DOD plans major reorganization of cyber forces
- By Defense Systems Staff
- Apr 12, 2013
The Defense Department plans to shift military and civilian employees from other areas to boost its cyber workforce, according to a DOD budget strategy report for fiscal 2014.
The DOD will move to further enhance its cyber capabilities and expand its workforce through a major reorganization that is being made in response to the increased frequency and magnitude of cyberspace threats, states the April report, "Defense Budget Priorities and Choices Fiscal Year 2014."
“Manpower from within the services and across DOD—military and civilian—will be reassigned to grow the capacity of the cyber teams,” the report states. “DOD will grow the cyberspace workforce by re-assigning non-cyber military billets to staff the new teams.”
Specifically, the DOD plans to reorganize its existing cyber forces into teams that will specialize in three areas: defending networks, degrading adversary cyber capabilities and supporting the defense of national infrastructure.
The new teams, which will furnish additional analytic capability and regional expertise for national and combat mission teams, will be overseen by the U.S. Cyber Command.
The DOD plans to have a cyber workforce in place by fiscal 2016 that consists of 40 mission teams, 25 direct teams and 68 protection teams.
In the immediate years ahead, DOD will need unmanned aircraft systems (UAS) that can go beyond the limited range of existing platforms, according to the report.
While land-based intelligence, surveillance and reconnaissance platforms can be modified to extend their range, it remains problematic to find nations willing to host existing or temporary air strips. To lessen the United States’ dependence on forward basing, the Navy will continue to develop its sea-based Reaper-like UAS known as the Unmanned Carrier-Launched Surveillance and Strike (UCLASS) platform. At the present, the DOD is investigating cost and capability trades as it considers the UCLASS options available to it.
At the same time, the DOD plans to protect, and in some instances, increase its investment in ISR capabilities as they relate to Anti-Access, Area Denial (A2AD). For A2AD, the department is adjusting its science and technology research portfolio to focus on evolutionary capabilities for the near-term, rather than revolutionary ones that might take decades to field.

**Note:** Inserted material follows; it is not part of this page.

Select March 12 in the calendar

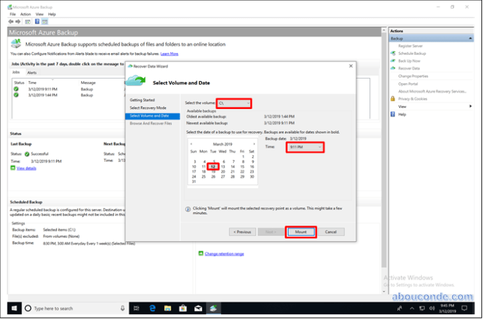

The workhorses of the DOD’s counter-insurgency effort will remain the MQ-1 Predators and MQ-9 Reapers, the strategy report states. The department is aiming for a fleet of 65 Reaper orbits to support counter-terrorism.
Both the Navy UCLASS and existing Air Force UAS Reaper and Predator programs are essential to meeting challenges in the Middle East and also in the shift to the Asia-Pacific theater, the report states.
The DOD’s total budget request for fiscal 2014 amounts to $526.6 billion. The report takes into account that the DOD is experiencing declining budgets that have led to continuing reductions in military modernization, force structure, personnel costs and overhead expenditures.
The DOD is required by the Budget Control Act of 2011 to reduce defense spending by $487 billion from fiscal 2012 through 2021, the report notes.
As for sequestration, it represents about an 18 percent decline in the inflation-adjusted defense base budget between 2010 and 2014, according to the report. Sequestration would further reduce average annual defense spending by more than $50 billion each year through fiscal 2021.
To achieve rapid savings, the DOD first plans to target budget accounts that yield quick savings, such as modernization programs, training and maintenance accounts. Additional savings from overhead efficiencies, reducing personnel costs and structural reforms are possible but would take much longer to realize, the report states.